*What the exercise asks*: Return the rows below as a JSON array of strings, one string per line, with blank lines omitted.
===============
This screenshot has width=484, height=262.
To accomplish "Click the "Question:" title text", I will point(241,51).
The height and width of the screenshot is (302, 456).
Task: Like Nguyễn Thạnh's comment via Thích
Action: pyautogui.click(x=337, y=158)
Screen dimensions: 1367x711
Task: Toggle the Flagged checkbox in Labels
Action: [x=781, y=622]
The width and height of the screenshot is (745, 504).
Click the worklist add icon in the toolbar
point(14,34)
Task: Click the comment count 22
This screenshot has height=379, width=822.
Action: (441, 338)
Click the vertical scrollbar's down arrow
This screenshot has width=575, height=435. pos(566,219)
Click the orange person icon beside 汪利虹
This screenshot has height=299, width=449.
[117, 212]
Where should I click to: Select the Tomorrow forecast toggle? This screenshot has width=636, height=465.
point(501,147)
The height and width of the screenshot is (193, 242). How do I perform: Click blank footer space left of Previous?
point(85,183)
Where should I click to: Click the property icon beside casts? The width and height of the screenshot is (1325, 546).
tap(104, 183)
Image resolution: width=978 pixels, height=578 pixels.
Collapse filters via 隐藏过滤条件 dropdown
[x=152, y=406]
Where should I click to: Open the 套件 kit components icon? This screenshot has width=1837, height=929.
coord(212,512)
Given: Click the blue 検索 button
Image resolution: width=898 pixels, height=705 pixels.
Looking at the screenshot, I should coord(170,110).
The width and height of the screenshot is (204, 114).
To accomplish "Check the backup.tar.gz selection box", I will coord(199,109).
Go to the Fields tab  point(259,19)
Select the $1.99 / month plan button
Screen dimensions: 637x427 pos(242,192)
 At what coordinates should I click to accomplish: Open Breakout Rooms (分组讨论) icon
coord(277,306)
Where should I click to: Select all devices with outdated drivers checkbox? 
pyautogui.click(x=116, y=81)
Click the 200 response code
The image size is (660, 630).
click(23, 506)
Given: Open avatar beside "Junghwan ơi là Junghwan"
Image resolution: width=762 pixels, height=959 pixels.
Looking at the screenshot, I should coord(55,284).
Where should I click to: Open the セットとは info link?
===============
*Full answer*:
[
  "This screenshot has width=484, height=262.",
  "To accomplish \"Click the \"Question:\" title text\", I will point(241,51).",
  "The height and width of the screenshot is (302, 456).",
  "Task: Like Nguyễn Thạnh's comment via Thích",
  "Action: pyautogui.click(x=337, y=158)",
  "Screen dimensions: 1367x711",
  "Task: Toggle the Flagged checkbox in Labels",
  "Action: [x=781, y=622]",
  "The width and height of the screenshot is (745, 504).",
  "Click the worklist add icon in the toolbar",
  "point(14,34)",
  "Task: Click the comment count 22",
  "This screenshot has height=379, width=822.",
  "Action: (441, 338)",
  "Click the vertical scrollbar's down arrow",
  "This screenshot has width=575, height=435. pos(566,219)",
  "Click the orange person icon beside 汪利虹",
  "This screenshot has height=299, width=449.",
  "[117, 212]",
  "Where should I click to: Select the Tomorrow forecast toggle? This screenshot has width=636, height=465.",
  "point(501,147)",
  "The height and width of the screenshot is (193, 242). How do I perform: Click blank footer space left of Previous?",
  "point(85,183)",
  "Where should I click to: Click the property icon beside casts? The width and height of the screenshot is (1325, 546).",
  "tap(104, 183)",
  "Image resolution: width=978 pixels, height=578 pixels.",
  "Collapse filters via 隐藏过滤条件 dropdown",
  "[x=152, y=406]",
  "Where should I click to: Open the 套件 kit components icon? This screenshot has width=1837, height=929.",
  "coord(212,512)",
  "Given: Click the blue 検索 button",
  "Image resolution: width=898 pixels, height=705 pixels.",
  "Looking at the screenshot, I should coord(170,110).",
  "The width and height of the screenshot is (204, 114).",
  "To accomplish \"Check the backup.tar.gz selection box\", I will coord(199,109).",
  "Go to the Fields tab  point(259,19)",
  "Select the $1.99 / month plan button",
  "Screen dimensions: 637x427 pos(242,192)",
  " At what coordinates should I click to accomplish: Open Breakout Rooms (分组讨论) icon",
  "coord(277,306)",
  "Where should I click to: Select all devices with outdated drivers checkbox? ",
  "pyautogui.click(x=116, y=81)",
  "Click the 200 response code",
  "The image size is (660, 630).",
  "click(23, 506)",
  "Given: Open avatar beside \"Junghwan ơi là Junghwan\"",
  "Image resolution: width=762 pixels, height=959 pixels.",
  "Looking at the screenshot, I should coord(55,284).",
  "Where should I click to: Open the セットとは info link?"
]